Work order: The answer must consist of every line in the records below that contains the string "each".

Given data:
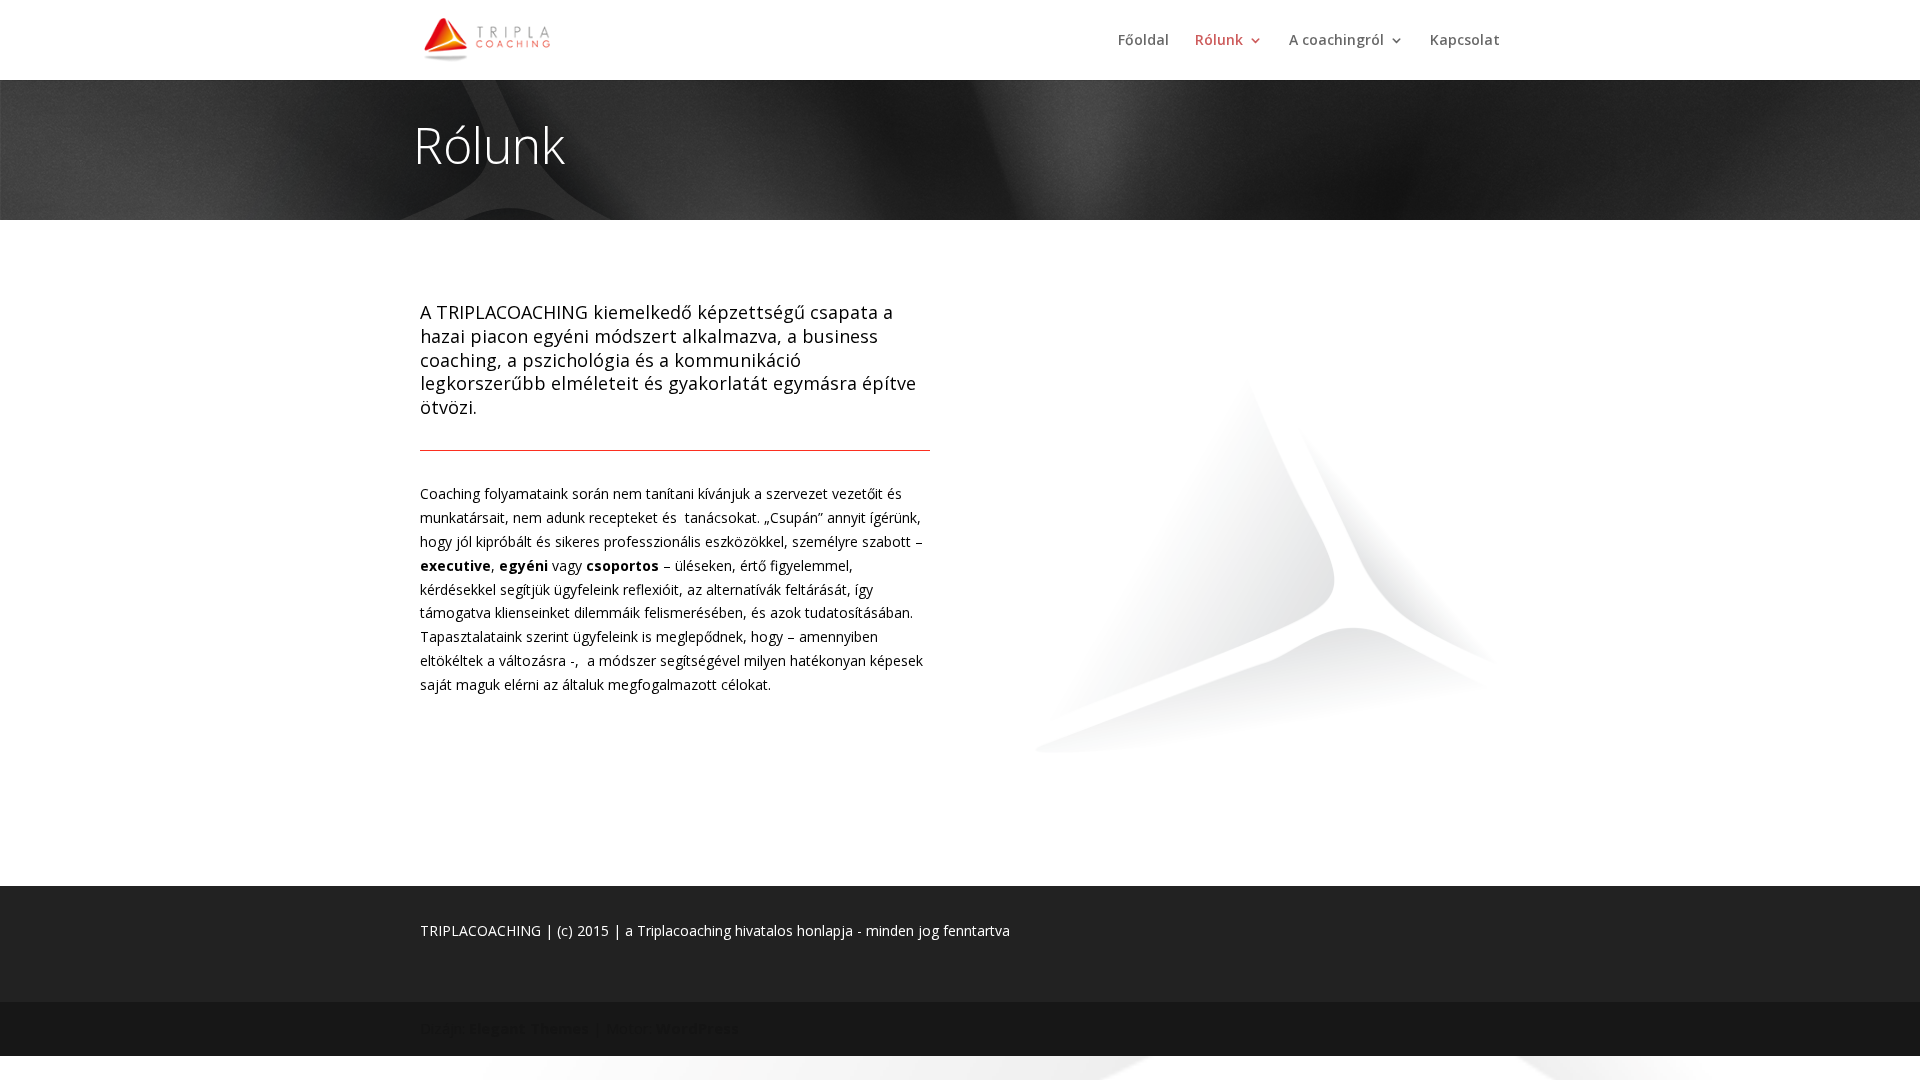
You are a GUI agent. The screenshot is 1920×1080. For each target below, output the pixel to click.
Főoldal (1143, 41)
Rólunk (1219, 41)
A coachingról (1336, 41)
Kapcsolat (1465, 41)
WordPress (697, 1028)
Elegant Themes (529, 1028)
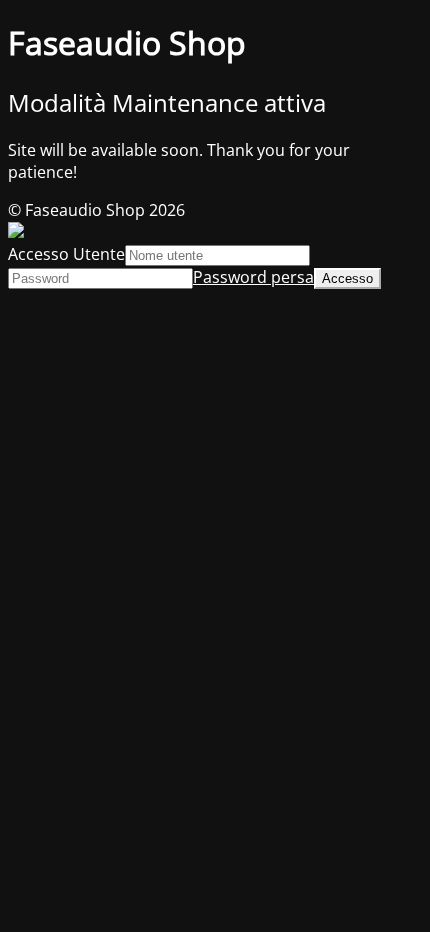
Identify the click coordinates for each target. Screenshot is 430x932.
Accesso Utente (66, 254)
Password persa (253, 277)
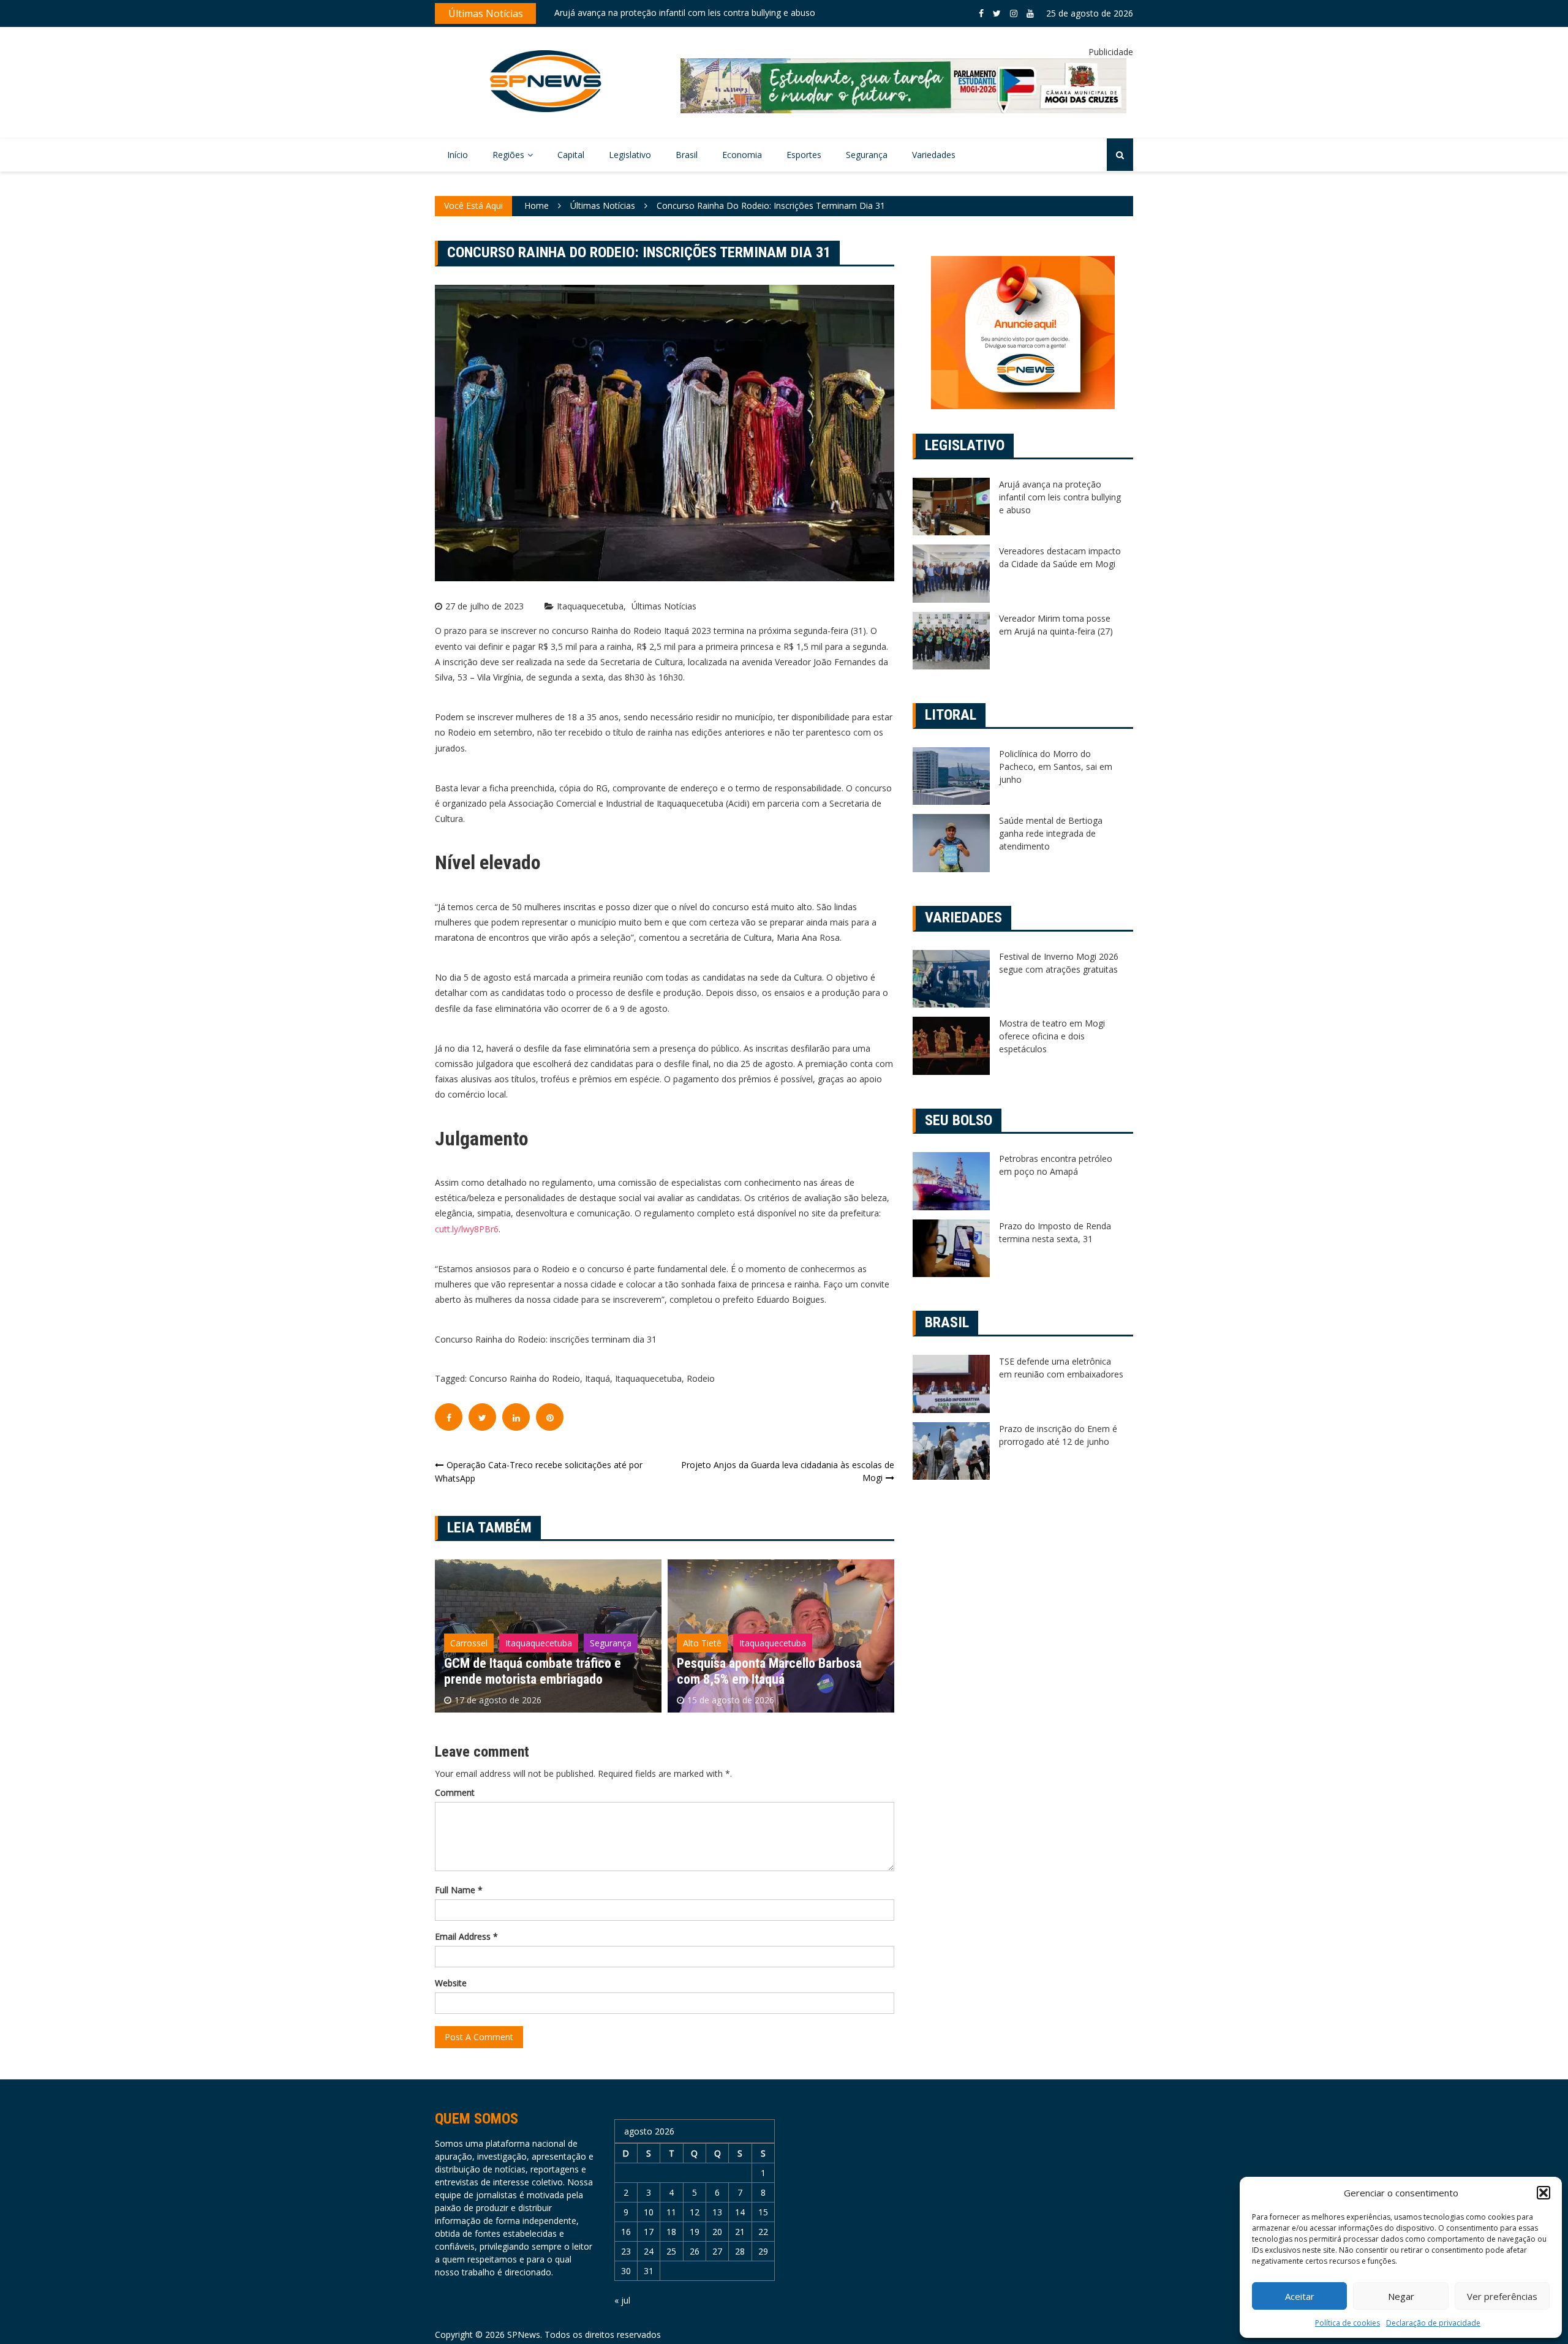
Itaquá (597, 1378)
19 (694, 2231)
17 (649, 2231)
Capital (570, 154)
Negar (1401, 2296)
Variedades (934, 154)
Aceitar (1299, 2296)
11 (671, 2212)
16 (626, 2231)
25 (671, 2251)
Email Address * (466, 1936)
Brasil (687, 154)
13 (717, 2212)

Answer space:
You are a GUI agent. The screenshot is 1920×1080. For each target below, output the pixel to click.
Identify the click coordinates for each target. Screenshot is 430x932.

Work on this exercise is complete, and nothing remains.